*** Opening of Records for processing ***

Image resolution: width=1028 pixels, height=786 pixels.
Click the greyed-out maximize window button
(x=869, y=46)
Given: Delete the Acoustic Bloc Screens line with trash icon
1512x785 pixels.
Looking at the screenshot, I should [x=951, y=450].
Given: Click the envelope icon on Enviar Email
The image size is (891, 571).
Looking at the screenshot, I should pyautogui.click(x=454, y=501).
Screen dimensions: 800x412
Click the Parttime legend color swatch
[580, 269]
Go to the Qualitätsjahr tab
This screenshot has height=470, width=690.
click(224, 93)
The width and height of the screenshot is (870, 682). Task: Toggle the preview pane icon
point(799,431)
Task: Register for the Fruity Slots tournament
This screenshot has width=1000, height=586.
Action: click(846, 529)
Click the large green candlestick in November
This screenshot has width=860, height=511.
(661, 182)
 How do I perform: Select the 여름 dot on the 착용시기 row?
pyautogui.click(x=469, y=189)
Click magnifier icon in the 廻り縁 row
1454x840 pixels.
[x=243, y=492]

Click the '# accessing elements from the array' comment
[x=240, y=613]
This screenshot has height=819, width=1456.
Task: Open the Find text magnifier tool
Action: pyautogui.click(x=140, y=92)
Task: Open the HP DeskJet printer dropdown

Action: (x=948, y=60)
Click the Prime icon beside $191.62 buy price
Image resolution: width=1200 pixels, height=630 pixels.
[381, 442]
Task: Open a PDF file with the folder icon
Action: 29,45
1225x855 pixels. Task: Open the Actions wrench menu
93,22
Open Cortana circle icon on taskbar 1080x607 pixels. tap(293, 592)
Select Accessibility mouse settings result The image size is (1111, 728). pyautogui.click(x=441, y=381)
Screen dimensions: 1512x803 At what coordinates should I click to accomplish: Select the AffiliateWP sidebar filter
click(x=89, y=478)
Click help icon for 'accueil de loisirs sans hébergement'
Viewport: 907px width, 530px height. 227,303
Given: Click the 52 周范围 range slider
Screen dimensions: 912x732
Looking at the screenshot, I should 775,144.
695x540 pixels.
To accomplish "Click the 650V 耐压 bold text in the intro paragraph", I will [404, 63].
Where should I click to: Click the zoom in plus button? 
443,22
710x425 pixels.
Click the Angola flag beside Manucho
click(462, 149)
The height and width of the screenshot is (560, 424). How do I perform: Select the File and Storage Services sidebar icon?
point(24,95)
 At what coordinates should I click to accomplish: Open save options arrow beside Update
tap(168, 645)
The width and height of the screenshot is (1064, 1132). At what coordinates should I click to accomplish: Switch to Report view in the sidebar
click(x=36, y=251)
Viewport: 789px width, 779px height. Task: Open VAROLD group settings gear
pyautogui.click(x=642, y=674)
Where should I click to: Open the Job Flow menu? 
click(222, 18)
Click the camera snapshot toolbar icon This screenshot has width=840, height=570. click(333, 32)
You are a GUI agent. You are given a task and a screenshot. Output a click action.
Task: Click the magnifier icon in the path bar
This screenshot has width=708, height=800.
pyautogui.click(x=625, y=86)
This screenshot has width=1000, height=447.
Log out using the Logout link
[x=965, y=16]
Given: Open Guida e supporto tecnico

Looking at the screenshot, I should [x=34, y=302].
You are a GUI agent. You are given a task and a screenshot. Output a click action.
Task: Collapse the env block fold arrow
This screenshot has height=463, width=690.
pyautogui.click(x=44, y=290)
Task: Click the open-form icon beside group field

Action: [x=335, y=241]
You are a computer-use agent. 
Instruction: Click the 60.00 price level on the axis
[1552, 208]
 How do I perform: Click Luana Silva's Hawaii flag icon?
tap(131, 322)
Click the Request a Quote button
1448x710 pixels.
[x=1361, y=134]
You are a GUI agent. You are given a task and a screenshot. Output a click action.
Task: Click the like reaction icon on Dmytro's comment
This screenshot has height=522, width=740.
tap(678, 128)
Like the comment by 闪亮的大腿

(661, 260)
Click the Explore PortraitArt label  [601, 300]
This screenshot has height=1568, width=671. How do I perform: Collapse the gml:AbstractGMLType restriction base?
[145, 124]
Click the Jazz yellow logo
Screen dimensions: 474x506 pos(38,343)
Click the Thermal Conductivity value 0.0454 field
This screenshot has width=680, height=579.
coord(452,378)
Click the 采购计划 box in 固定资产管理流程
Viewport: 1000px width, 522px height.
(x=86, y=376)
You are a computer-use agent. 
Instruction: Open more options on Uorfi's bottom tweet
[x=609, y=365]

*** Close of Records for processing ***

> _Exercise description_
Everything in the data must be repeated exactly; leave no line out.

> _Expected answer_
Image resolution: width=1028 pixels, height=786 pixels.
Click the greyed-out maximize window button
(x=869, y=46)
Given: Delete the Acoustic Bloc Screens line with trash icon
1512x785 pixels.
Looking at the screenshot, I should [x=951, y=450].
Given: Click the envelope icon on Enviar Email
The image size is (891, 571).
Looking at the screenshot, I should pyautogui.click(x=454, y=501).
Screen dimensions: 800x412
Click the Parttime legend color swatch
[580, 269]
Go to the Qualitätsjahr tab
This screenshot has height=470, width=690.
click(224, 93)
The width and height of the screenshot is (870, 682). Task: Toggle the preview pane icon
point(799,431)
Task: Register for the Fruity Slots tournament
This screenshot has width=1000, height=586.
Action: click(846, 529)
Click the large green candlestick in November
This screenshot has width=860, height=511.
(661, 182)
 How do I perform: Select the 여름 dot on the 착용시기 row?
pyautogui.click(x=469, y=189)
Click magnifier icon in the 廻り縁 row
1454x840 pixels.
[x=243, y=492]

Click the '# accessing elements from the array' comment
[x=240, y=613]
This screenshot has height=819, width=1456.
Task: Open the Find text magnifier tool
Action: pyautogui.click(x=140, y=92)
Task: Open the HP DeskJet printer dropdown

Action: (x=948, y=60)
Click the Prime icon beside $191.62 buy price
Image resolution: width=1200 pixels, height=630 pixels.
[381, 442]
Task: Open a PDF file with the folder icon
Action: 29,45
1225x855 pixels. Task: Open the Actions wrench menu
93,22
Open Cortana circle icon on taskbar 1080x607 pixels. tap(293, 592)
Select Accessibility mouse settings result The image size is (1111, 728). pyautogui.click(x=441, y=381)
Screen dimensions: 1512x803 At what coordinates should I click to accomplish: Select the AffiliateWP sidebar filter
click(x=89, y=478)
Click help icon for 'accueil de loisirs sans hébergement'
Viewport: 907px width, 530px height. 227,303
Given: Click the 52 周范围 range slider
Screen dimensions: 912x732
Looking at the screenshot, I should 775,144.
695x540 pixels.
To accomplish "Click the 650V 耐压 bold text in the intro paragraph", I will [404, 63].
Where should I click to: Click the zoom in plus button? 
443,22
710x425 pixels.
Click the Angola flag beside Manucho
click(462, 149)
The height and width of the screenshot is (560, 424). How do I perform: Select the File and Storage Services sidebar icon?
point(24,95)
 At what coordinates should I click to accomplish: Open save options arrow beside Update
tap(168, 645)
The width and height of the screenshot is (1064, 1132). At what coordinates should I click to accomplish: Switch to Report view in the sidebar
click(x=36, y=251)
Viewport: 789px width, 779px height. Task: Open VAROLD group settings gear
pyautogui.click(x=642, y=674)
Where should I click to: Open the Job Flow menu? 
click(222, 18)
Click the camera snapshot toolbar icon This screenshot has width=840, height=570. click(333, 32)
You are a GUI agent. You are given a task and a screenshot. Output a click action.
Task: Click the magnifier icon in the path bar
This screenshot has width=708, height=800.
pyautogui.click(x=625, y=86)
This screenshot has width=1000, height=447.
Log out using the Logout link
[x=965, y=16]
Given: Open Guida e supporto tecnico

Looking at the screenshot, I should [x=34, y=302].
You are a GUI agent. You are given a task and a screenshot. Output a click action.
Task: Collapse the env block fold arrow
This screenshot has height=463, width=690.
pyautogui.click(x=44, y=290)
Task: Click the open-form icon beside group field

Action: [x=335, y=241]
You are a computer-use agent. 
Instruction: Click the 60.00 price level on the axis
[1552, 208]
 How do I perform: Click Luana Silva's Hawaii flag icon?
tap(131, 322)
Click the Request a Quote button
1448x710 pixels.
[x=1361, y=134]
You are a GUI agent. You are given a task and a screenshot. Output a click action.
Task: Click the like reaction icon on Dmytro's comment
This screenshot has height=522, width=740.
tap(678, 128)
Like the comment by 闪亮的大腿

(661, 260)
Click the Explore PortraitArt label  [601, 300]
This screenshot has height=1568, width=671. How do I perform: Collapse the gml:AbstractGMLType restriction base?
[145, 124]
Click the Jazz yellow logo
Screen dimensions: 474x506 pos(38,343)
Click the Thermal Conductivity value 0.0454 field
This screenshot has width=680, height=579.
coord(452,378)
Click the 采购计划 box in 固定资产管理流程
Viewport: 1000px width, 522px height.
(x=86, y=376)
You are a computer-use agent. 
Instruction: Open more options on Uorfi's bottom tweet
[x=609, y=365]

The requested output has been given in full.